MR-Occ: Efficient Camera-LiDAR 3D Semantic Occupancy Prediction Using Hierarchical Multi-Resolution Voxel Representation

TL;DR

This work addresses the efficiency-robustness trade-off in 3D semantic occupancy prediction for autonomous driving by proposing MR-Occ, a camera-LiDAR fusion framework. It introduces three key components: Pixel to Voxel Fusion Network (PVF-Net) for deformable-attention-based, densified LiDAR-guided fusion with camera features; Hierarchical Voxel Feature Refinement (HVFR) to selectively refine core voxels at multiple resolutions; and a Multi-scale Occupancy Decoder (MOD) that adds an Occluded state to handle regions not visible to sensors. The approach yields state-of-the-art results on the nuScenes-Occupancy dataset with +5.2% IoU and +5.3% mIoU gains while using fewer parameters and FLOPs, and also achieves strong performance on SemanticKITTI, demonstrating generalization across benchmarks. By explicitly modeling occlusion and focusing computation on informative voxels, MR-Occ offers a practically efficient and robust solution for 3D semantic occupancy in urban environments.

Abstract

Accurate 3D perception is essential for understanding the environment in autonomous driving. Recent advancements in 3D semantic occupancy prediction have leveraged camera-LiDAR fusion to improve robustness and accuracy. However, current methods allocate computational resources uniformly across all voxels, leading to inefficiency, and they also fail to adequately address occlusions, resulting in reduced accuracy in challenging scenarios. We propose MR-Occ, a novel approach for camera-LiDAR fusion-based 3D semantic occupancy prediction, addressing these challenges through three key components: Hierarchical Voxel Feature Refinement (HVFR), Multi-scale Occupancy Decoder (MOD), and Pixel to Voxel Fusion Network (PVF-Net). HVFR improves performance by enhancing features for critical voxels, reducing computational cost. MOD introduces an `occluded' class to better handle regions obscured from sensor view, improving accuracy. PVF-Net leverages densified LiDAR features to effectively fuse camera and LiDAR data through a deformable attention mechanism. Extensive experiments demonstrate that MR-Occ achieves state-of-the-art performance on the nuScenes-Occupancy dataset, surpassing previous approaches by +5.2% in IoU and +5.3% in mIoU while using fewer parameters and FLOPs. Moreover, MR-Occ demonstrates superior performance on the SemanticKITTI dataset, further validating its effectiveness and generalizability across diverse 3D semantic occupancy benchmarks.

Figures (5)

• Figure 1: Accuracy vs Efficiency (Params/FLOPs) on nuScenes-Occupancy validation set.
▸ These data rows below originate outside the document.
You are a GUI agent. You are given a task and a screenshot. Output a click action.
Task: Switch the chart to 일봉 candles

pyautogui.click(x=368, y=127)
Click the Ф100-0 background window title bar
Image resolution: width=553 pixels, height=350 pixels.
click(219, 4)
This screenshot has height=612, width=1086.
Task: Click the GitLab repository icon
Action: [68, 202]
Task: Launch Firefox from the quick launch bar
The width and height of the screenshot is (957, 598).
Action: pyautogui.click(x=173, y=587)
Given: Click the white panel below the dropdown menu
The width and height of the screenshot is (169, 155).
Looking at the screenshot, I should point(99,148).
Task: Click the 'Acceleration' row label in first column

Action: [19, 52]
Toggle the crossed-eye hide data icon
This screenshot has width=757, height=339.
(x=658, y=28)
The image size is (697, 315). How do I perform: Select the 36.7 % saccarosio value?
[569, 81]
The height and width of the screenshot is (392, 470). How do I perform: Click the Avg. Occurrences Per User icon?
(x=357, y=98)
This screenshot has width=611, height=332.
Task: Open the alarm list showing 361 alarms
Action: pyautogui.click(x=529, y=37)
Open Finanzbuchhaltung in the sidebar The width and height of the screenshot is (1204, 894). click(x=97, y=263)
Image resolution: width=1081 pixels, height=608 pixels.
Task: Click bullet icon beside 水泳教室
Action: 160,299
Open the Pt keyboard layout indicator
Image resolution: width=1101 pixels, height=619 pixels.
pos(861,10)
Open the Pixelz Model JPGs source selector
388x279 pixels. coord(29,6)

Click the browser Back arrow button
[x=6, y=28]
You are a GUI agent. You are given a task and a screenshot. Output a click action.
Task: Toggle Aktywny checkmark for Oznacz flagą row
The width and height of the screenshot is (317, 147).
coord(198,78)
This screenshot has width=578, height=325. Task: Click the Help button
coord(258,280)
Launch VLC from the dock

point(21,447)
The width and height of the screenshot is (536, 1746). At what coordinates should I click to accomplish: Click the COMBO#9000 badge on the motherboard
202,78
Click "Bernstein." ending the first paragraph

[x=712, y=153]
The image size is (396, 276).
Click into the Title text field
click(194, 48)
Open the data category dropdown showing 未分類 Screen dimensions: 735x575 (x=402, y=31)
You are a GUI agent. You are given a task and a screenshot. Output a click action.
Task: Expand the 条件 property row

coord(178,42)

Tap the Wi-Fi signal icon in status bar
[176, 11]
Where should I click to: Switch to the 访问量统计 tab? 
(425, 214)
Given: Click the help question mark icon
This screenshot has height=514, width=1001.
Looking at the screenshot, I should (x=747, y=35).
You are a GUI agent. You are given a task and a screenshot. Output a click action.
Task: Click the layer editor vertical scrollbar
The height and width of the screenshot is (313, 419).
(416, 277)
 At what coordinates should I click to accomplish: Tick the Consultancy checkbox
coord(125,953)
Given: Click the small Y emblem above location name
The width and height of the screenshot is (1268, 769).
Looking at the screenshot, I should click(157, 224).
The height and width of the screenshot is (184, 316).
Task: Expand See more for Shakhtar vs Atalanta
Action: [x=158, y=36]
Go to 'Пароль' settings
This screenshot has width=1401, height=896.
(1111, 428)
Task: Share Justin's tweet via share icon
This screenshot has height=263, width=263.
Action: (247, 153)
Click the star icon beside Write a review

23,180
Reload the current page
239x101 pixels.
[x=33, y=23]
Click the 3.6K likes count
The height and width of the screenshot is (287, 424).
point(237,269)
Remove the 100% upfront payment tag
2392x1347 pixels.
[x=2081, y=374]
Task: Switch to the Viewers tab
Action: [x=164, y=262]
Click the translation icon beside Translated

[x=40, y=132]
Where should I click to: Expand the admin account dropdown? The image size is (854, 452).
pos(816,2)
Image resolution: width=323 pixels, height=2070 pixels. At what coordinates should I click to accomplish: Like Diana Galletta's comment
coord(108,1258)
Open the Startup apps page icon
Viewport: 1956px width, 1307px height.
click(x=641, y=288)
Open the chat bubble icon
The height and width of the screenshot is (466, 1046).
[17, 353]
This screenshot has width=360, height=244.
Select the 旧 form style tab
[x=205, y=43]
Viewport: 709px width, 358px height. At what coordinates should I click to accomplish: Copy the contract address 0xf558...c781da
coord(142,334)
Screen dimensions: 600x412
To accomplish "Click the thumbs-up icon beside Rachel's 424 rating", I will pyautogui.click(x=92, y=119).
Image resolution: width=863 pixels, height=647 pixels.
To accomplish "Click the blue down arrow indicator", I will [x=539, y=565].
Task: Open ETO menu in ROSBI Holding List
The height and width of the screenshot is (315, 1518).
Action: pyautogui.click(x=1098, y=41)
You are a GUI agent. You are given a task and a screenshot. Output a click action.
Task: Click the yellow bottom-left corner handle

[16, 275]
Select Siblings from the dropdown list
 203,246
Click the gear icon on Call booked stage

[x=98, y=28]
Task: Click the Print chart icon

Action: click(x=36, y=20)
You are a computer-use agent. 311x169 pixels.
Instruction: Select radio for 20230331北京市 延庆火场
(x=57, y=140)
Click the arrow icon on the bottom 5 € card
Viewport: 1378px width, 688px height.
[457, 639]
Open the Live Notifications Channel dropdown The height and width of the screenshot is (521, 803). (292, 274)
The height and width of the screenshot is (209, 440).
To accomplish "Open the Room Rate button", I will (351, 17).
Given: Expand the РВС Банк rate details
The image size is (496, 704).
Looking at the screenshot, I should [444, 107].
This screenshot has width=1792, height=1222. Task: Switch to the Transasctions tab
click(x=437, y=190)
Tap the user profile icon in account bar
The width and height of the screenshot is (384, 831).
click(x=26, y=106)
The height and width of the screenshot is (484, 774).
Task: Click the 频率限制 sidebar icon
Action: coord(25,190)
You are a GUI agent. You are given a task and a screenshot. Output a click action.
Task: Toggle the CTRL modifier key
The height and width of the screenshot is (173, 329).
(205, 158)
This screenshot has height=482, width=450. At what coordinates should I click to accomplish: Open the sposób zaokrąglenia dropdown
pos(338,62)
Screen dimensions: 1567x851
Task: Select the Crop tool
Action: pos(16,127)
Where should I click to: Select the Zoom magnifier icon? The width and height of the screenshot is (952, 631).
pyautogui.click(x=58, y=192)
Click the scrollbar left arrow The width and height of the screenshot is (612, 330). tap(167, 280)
MR-Occ achieves state-of-the-art performance with less computational cost than previous methods.
• Figure 2: Overall architecture of MR-Occ: Camera and LiDAR features are extracted from modality-specific backbone networks. The PVF-Net densifies LiDAR features and adaptively fuses them with image features using a deformable cross-attention mechanism. The HVFR module uses Resolution Importance Estimator (RIE) to identify core voxels, and then enhances the fused features through Multi-Resolution Feature Refinement using these core voxels. Finally, Multi-scale Occupancy Decoder (MOD) predicts an 'occluded' class for occluded areas and performs fine-grained occupancy prediction.
• Figure 3: Multi-Resolution Feature Refinement module. The subdivided core voxels combine features sampled from the same resolution LiDAR features and camera features to capture fine-grained details. The multi-resolution features are fused based on a 3D sparse convolution.
• Figure 4: Qualitative results comparing MR-Occ and M-CONet predictions: The red boxes highlight areas where MR-Occ shows improved accuracy in detecting objects, particularly in object boundary regions, occlusion scenarios and small objects.
• Figure 5: Qualitative comparison results on SemanticKITTI validation set. The regions highlighted by orange circles indicate areas with obvious differences.